第2話 迷子
俺はどうしていいかわからなかった。
この話を交番でしても気が狂っていると思われるだけだ。
取り敢えず自転車に乗って、近所の児童公園に行った。
あそこなら隠れる場所がある。そこで朝まで待って、その後学校に行ってみよう。ランドセルも何もないけど・・・。先生に事情を話せばわかってもらえるだろう。

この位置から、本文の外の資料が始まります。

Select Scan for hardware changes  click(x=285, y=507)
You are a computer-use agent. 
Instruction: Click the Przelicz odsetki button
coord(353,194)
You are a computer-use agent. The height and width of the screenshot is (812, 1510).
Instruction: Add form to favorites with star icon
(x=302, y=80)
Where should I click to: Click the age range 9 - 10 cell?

床が硬すぎて、背中が痛かった。ほとんど寝られないまま、コンクリートの土管の中で朝を迎えた。何か所も蚊に刺されて、風邪を引いてしまった。
俺は取り合えず早めに学校に行った。担任先生は特別面倒見はよくないし、仲良くもなかったが、それでも相談できそうな人がその人しか思いつかなかった。
俺は自転車で学校に乗り付けた。校門のところに、50歳くらいの見たことのない先生がいた。俺は声を掛けた。
「すみません。5年2組の荻窪先生はもう来てますか?」
「そんな先生いないよ。おまえ、ここの生徒か?」
「はい」
「5年2組は早良先生だ」
「え?」
俺は訳がわからず混乱した。
「僕はここの生徒なんです」
「でも、荻窪先生なんて知らない」
俺ははっとした。もしかしたら、SFみたいにパラレルワールドに迷い込んでいるんだ。どうにかして戻らないと・・・。どうしたらいいんだろう。小説の場合は、最後に必ず元の世界に戻っている。
そうだ・・・山にもう一回戻ろう。そしたら、元の世界に戻れるかもしれない。俺は必死にペダルを漕いだ。そういえば、おなかが空いて頭が働かない。途中の畑でトマトを盗んで食べた。一時的に腹は膨れるが、すぐ空腹になる。自転車のカゴにトマトをいくつも入れて、その場を立ち去った。
俺は一つのことだけを考えていた。山に戻れば元の世界の扉があるかもしれない。自分が歩いて辺りはどの辺だっただろうか。季節は同じ夏だ。今は昭和何年だろう。さっき、聞いておいたらよかったのに。
俺は昨日と同じような場所を歩き回っていればいいのだろうか。ふと自転車のカゴを見ると、ビニール袋が置かれていて、シワシワになったキノコが入っていた。もしかして、山のキノコを勝手に取ったせいで異次元に放り込まれたんだろうか。きっとそうだ。俺はキノコを地面にばら撒いた。よし、これで元の世界に戻れる。他にできることはない。何も起きなかった。
俺はしばらく山にいることにした。その山は常駐の神主のいない小さな神社があって、夏祭りなどの行事の時だけ、近所の人がやって来て賑わう。しかし、普段は誰もいなかった。ハイキングコースでもないから、人通りすらないのだ。一先ず、あそこで寝れる。しばらくそこにいようと思った。小屋みたいな建物だが、雨風は防げそうだった。
しかし、夏の暑い日に古い小屋にいるのは想像したより過酷だった。とにかく蚊に刺されまくる。しかも、暑いが公園を出てから水を飲んでいなかった。公園などにいればよかったと俺はすぐに気が付いた。あ、そうだ。神社にも手水舎があるはずだ。俺はそれに気が付いて探しに行った。
すると、神社の側に使っていない水道があって、ひねると水が出て来た。汚い錆びのような色をしていたが、次第に透明になって行った。手ですくって飲んでみると、意外と普通の水のようだった。その水はどこから引いているんだろうか。もしかしたら、井戸水かもしれない。俺は暑かったから、裸になって、水を浴びた。水が枯れてしまったらどうしよう・・・俺は怖くなって、神社にあった、酒瓶の酒を飲んだ。酒が飲みたかった訳ではなく、瓶を空にして水を入れておくつもりだったのだ。
その時、人生で初めて酒を飲んだのだが、空腹だったこともあり、酔いが急激に回って、ふらふらしてきた。頭がかっかと燃えるように熱かった。そのままふらふらと、神社の建物の中に戻ると、木の床にごろんと寝転がってしまった。